Govt announces package worth Rs360b for increasing exports, Naya Pakistan Housing Program

Share of FATA in NFC Award is being determined after its merger with KP

ISLAMABAD     -    The federal government on Monday announced incentive packages worth of Rs360 billion for increasing the country exports and for Naya Pakistan Housing Program.

Adviser to Prime Minister on Finance and Revenue Abdul Hafeez Sheikh said that government has decided to allocate additional Rs30 billion as subsidy for Naya Pakistan Housing Program. This subsidy amount would help in new houses. Meanwhile, the government would give tax incentives to the businesses, which would involve in housing program, Shaikh said in a press conference along with Minister for Economic Affairs Hammad Azhar, Chairman FBR Shabbar Zaidi and Special Assistant to Prime Minister on Information Dr Firdous Ashiq Awan.

Adviser said that the government has decided to allocate Rs200 billion as subsidy for exporters. The government would give subsidy on higher interest rate. Meanwhile, the government has also decided to increase the share of loans given by State Bank of Pakistan is also being increased by Rs100 billion for exporters. Furthermore, Sheikh informed that the government has decided to cancel Sales Tax Refund Bonds immediately and the amount worth of Rs30 billion would be given in the form of cash to exporters to help increase their productivity. He explained that government wants to increase the exports of the country, which would help in employment opportunities. “The country will move towards prosperity when its exports increase,” he said and added that incumbent government is focusing on increasing exports.

Sheikh informed that International Monetary Fund (IMF) has allowed the government to give Rs250 billion to the electricity producers in order to retire the circular debt. Adviser was optimistic that government would surpass the economic growth during current fiscal year. Sharing the economic performance, he said that the government had reduced the trade and budget deficits in four months (July to October) of the ongoing financial year. Exports had started to show growth of 4 percent after five years. Tax collection has recorded growth of 16 percent in July to October period. Cement production has also increased, which showed that construction activities have started in the country, he added.

Adviser said that country’s foreign exchange reserves have increased by $1.2 billion to $8.4 billion in four months. Similarly, the government had paid $2.1 billion as against previous loans during four months. Meanwhile, the government had not made any borrowing from the State Bank of Pakistan in first four months of the current fiscal year. He said that IMF and World Bank had appreciated the economic performance of the government.

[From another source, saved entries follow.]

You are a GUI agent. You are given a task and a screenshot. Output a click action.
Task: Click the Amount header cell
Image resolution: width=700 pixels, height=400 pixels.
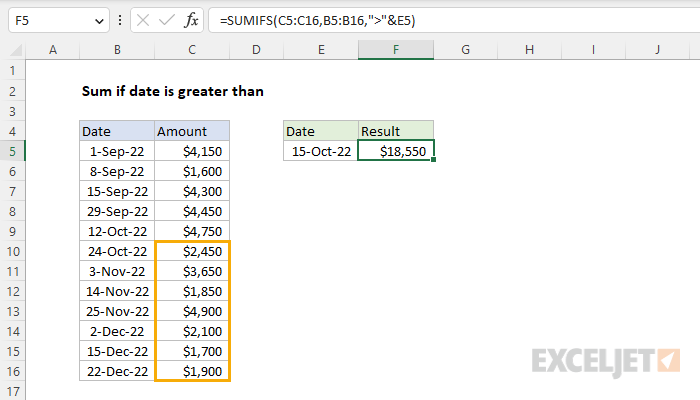[192, 131]
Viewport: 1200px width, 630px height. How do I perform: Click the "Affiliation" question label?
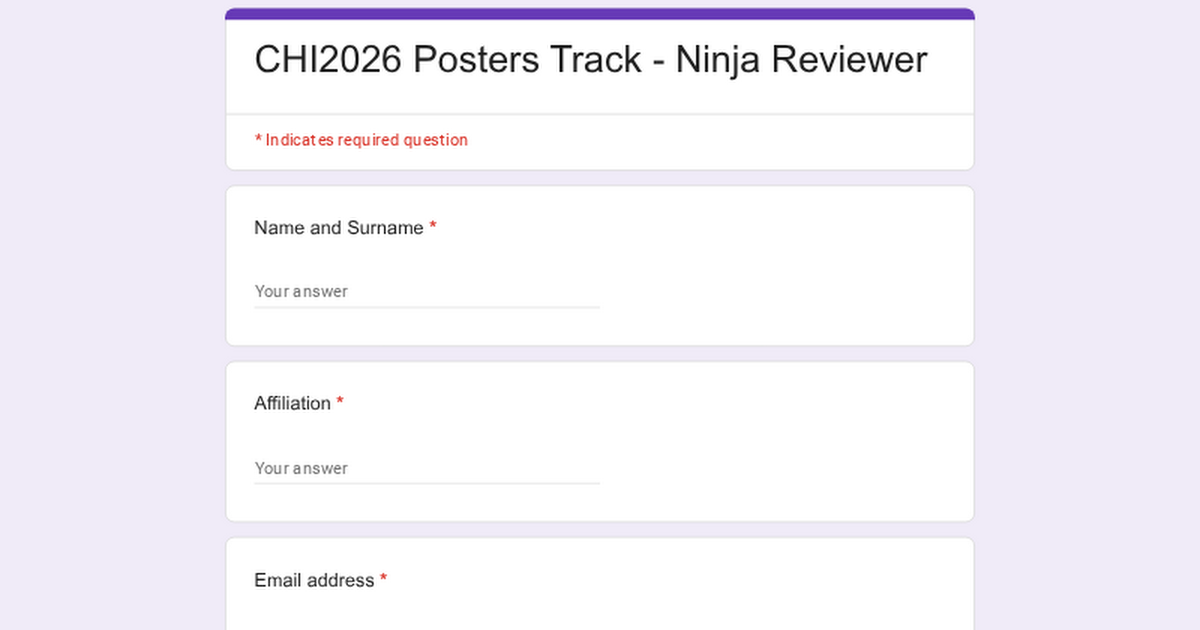pos(292,404)
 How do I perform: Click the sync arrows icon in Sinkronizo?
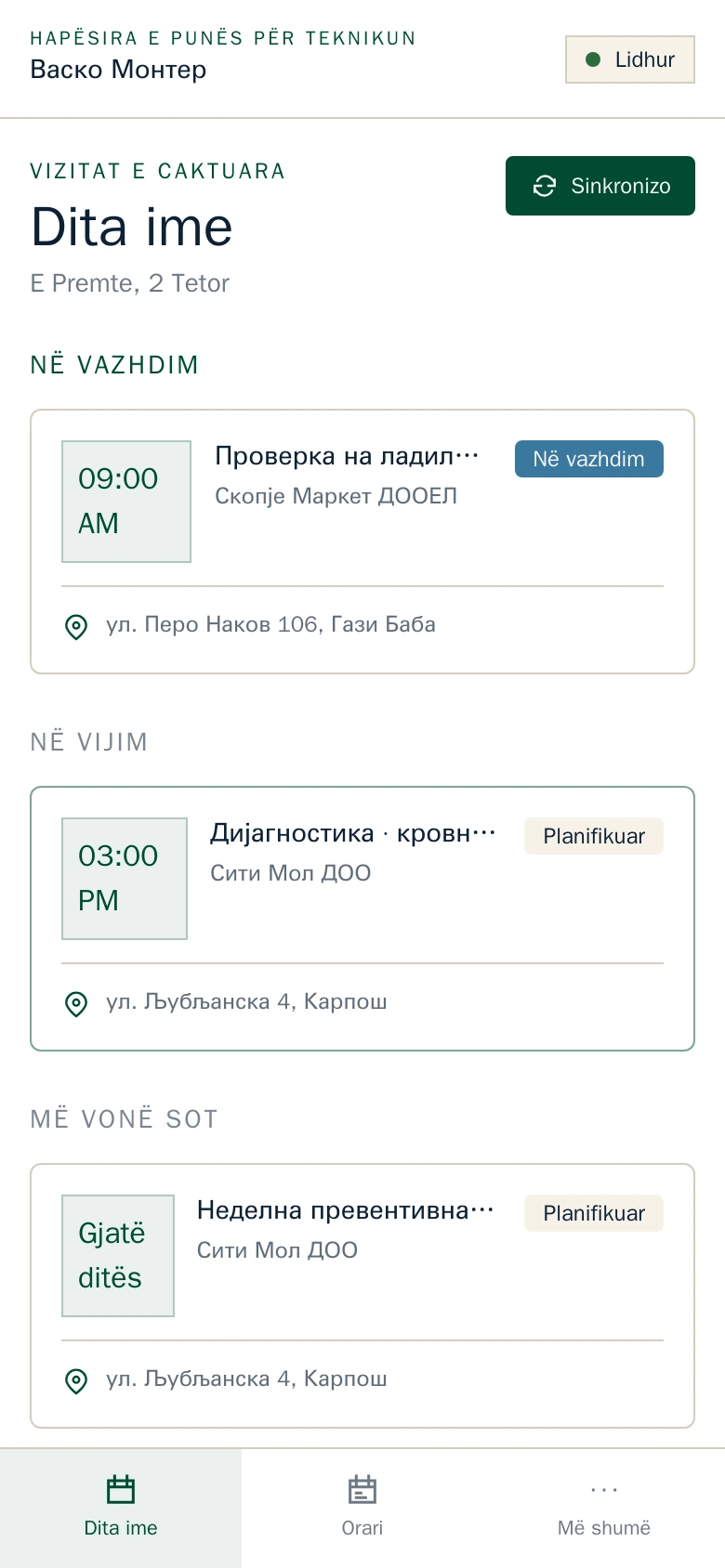545,186
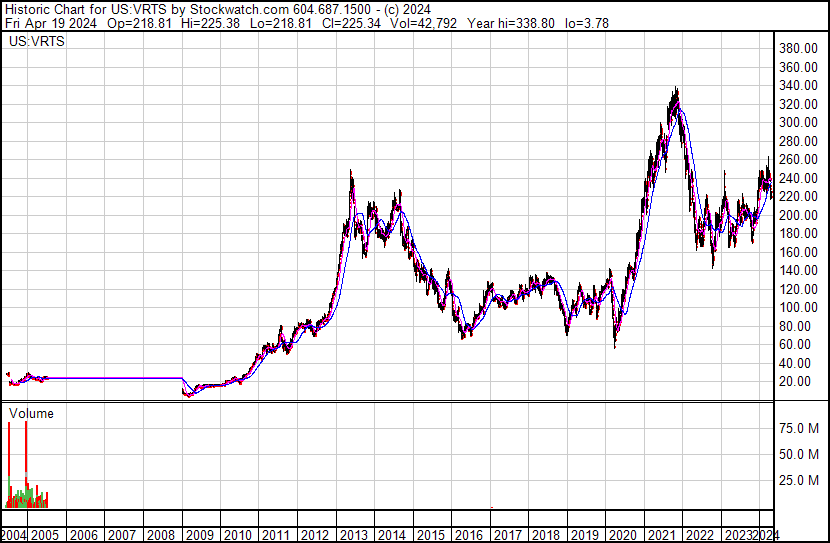Select the 2016 year marker
The height and width of the screenshot is (543, 830).
click(467, 535)
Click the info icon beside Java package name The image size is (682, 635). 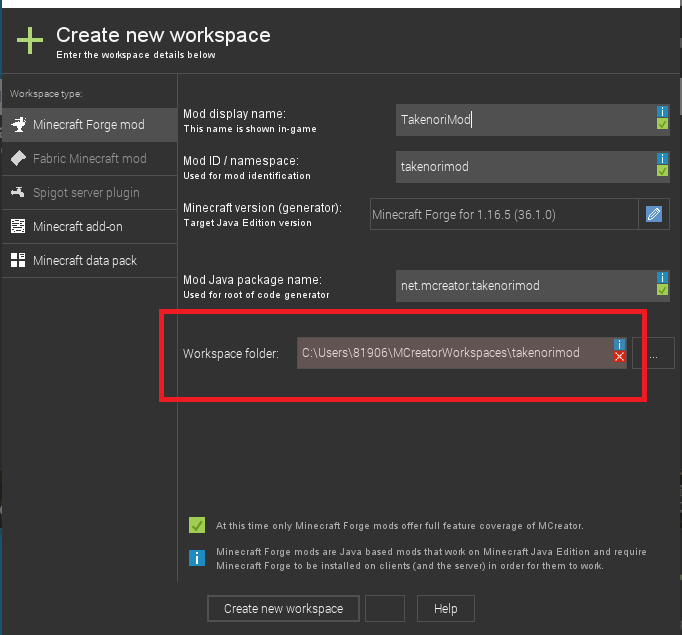(x=662, y=277)
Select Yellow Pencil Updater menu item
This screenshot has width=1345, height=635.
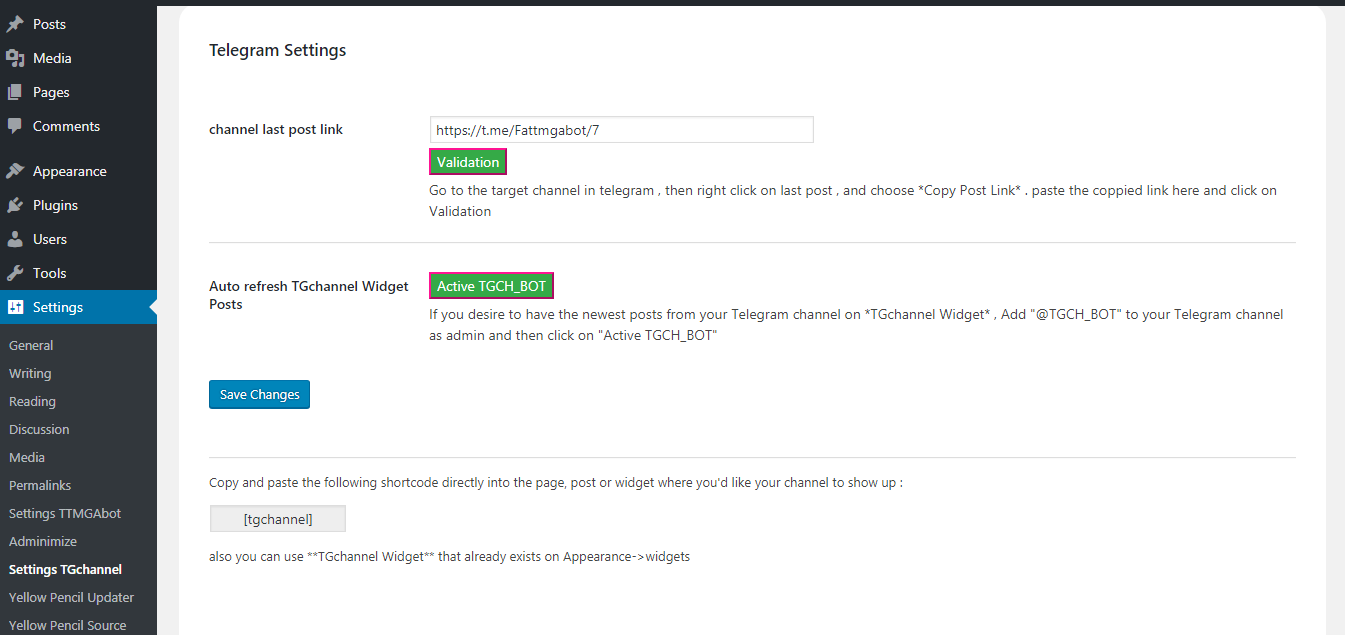pos(71,597)

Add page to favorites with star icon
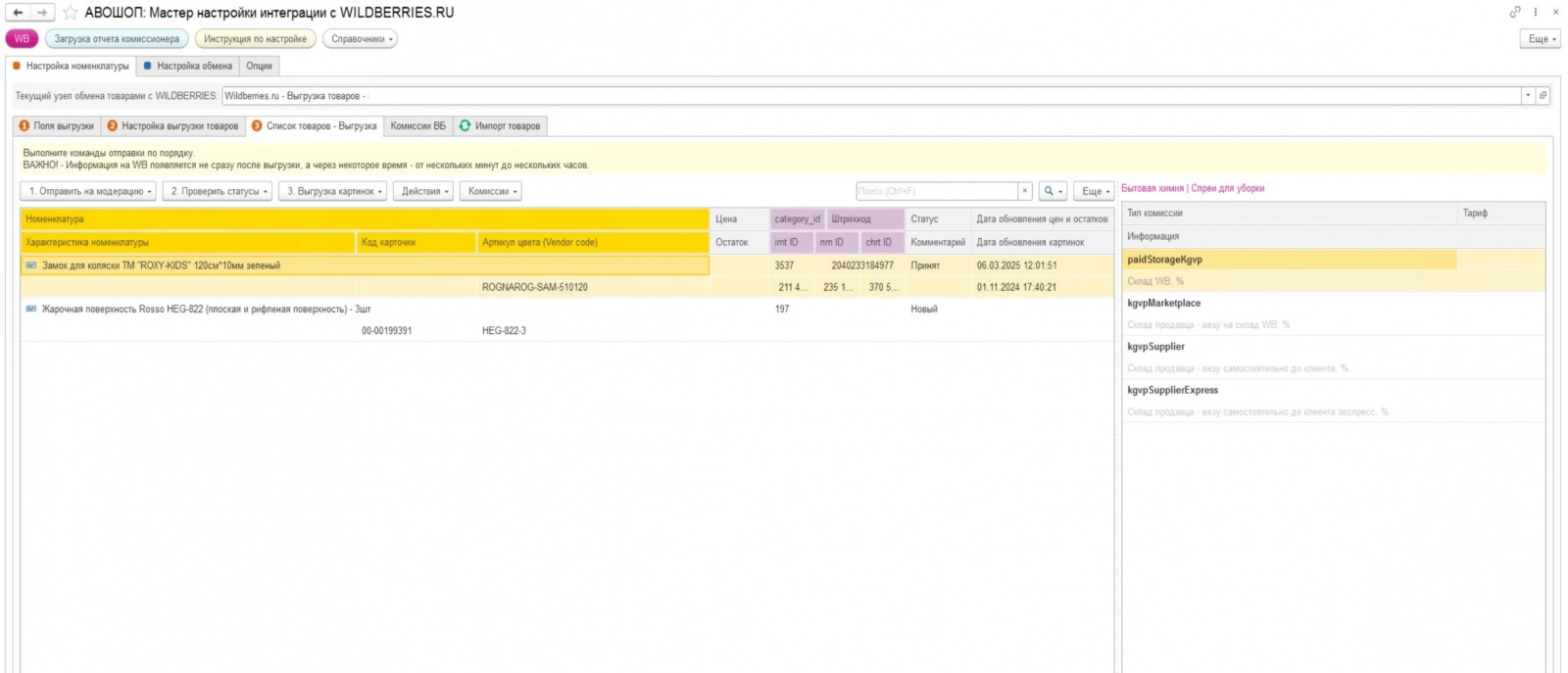tap(71, 13)
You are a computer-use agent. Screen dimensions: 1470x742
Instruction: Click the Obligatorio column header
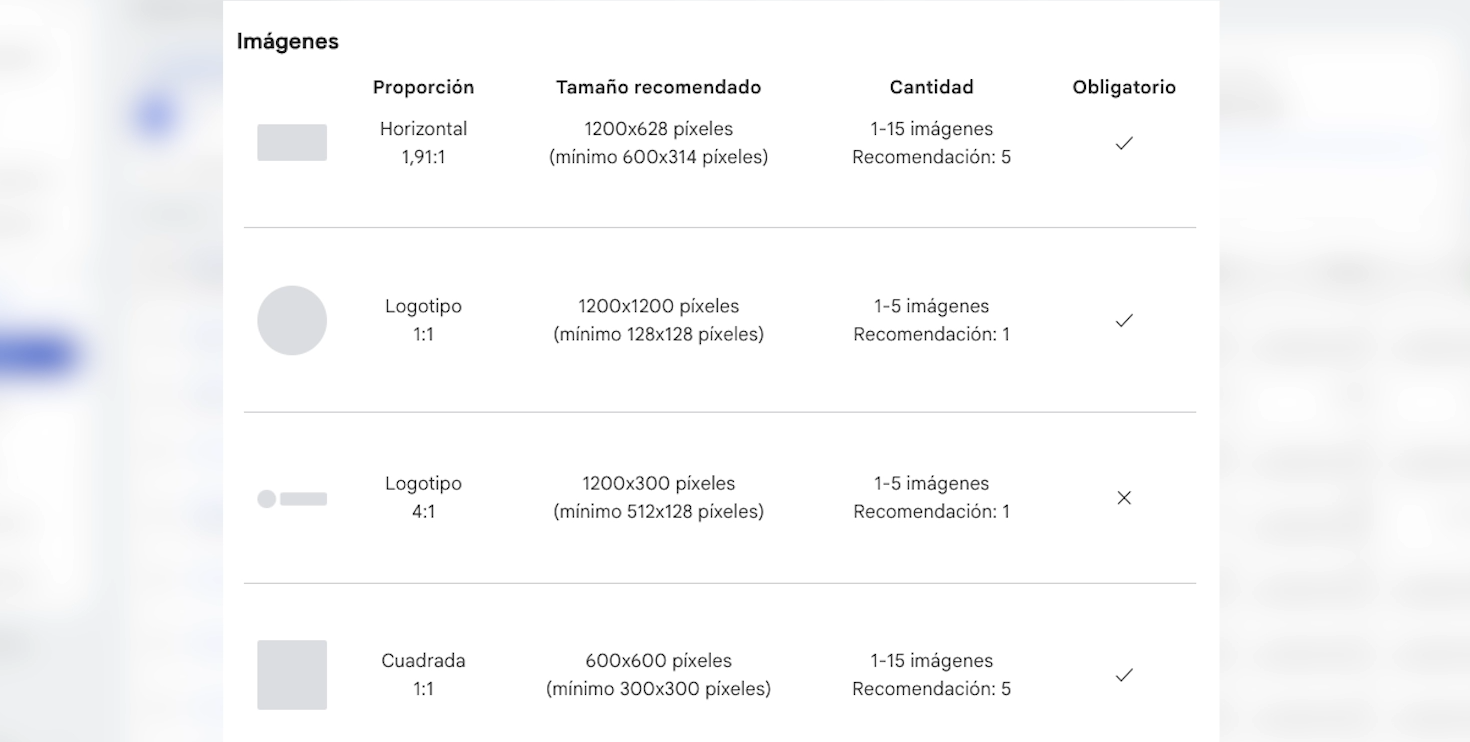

The IMF would issue second tranche worth of $450 million after it showed satisfaction over the economic situation of the country.

He said exchange rate of the rupee is on stabilization and is gradually improving. The situation of the stock market is also satisfactory and index gradually increasing. The Adviser said a very good deal was struck with traders of the country in which they were given incentives and also urged to become part of the documentation drive. He said President of World Bank in his recent visit also hailed the reforms in FBR, SBP and power sector among other areas.

Replying to a question, Shaikh said talks between federation and provinces continue on NFC award. He said the share of FATA in the award is being determined after its merger with Khyber Pakhtunkhwa. However, the incumbent government had already allocated Rs152 billion for FATA, which is highest ever allocation for the region.

Responding to a question, he said the government is cognizant of the increase in prices of essential items and is working on various options to bring these down. He said grant of six billion rupees to Utility Stores Network will help bringing down prices of items of daily use. To another question, he aid reforms process in the State Owned Enterprises will be made while taking care of the rights of the employees working there.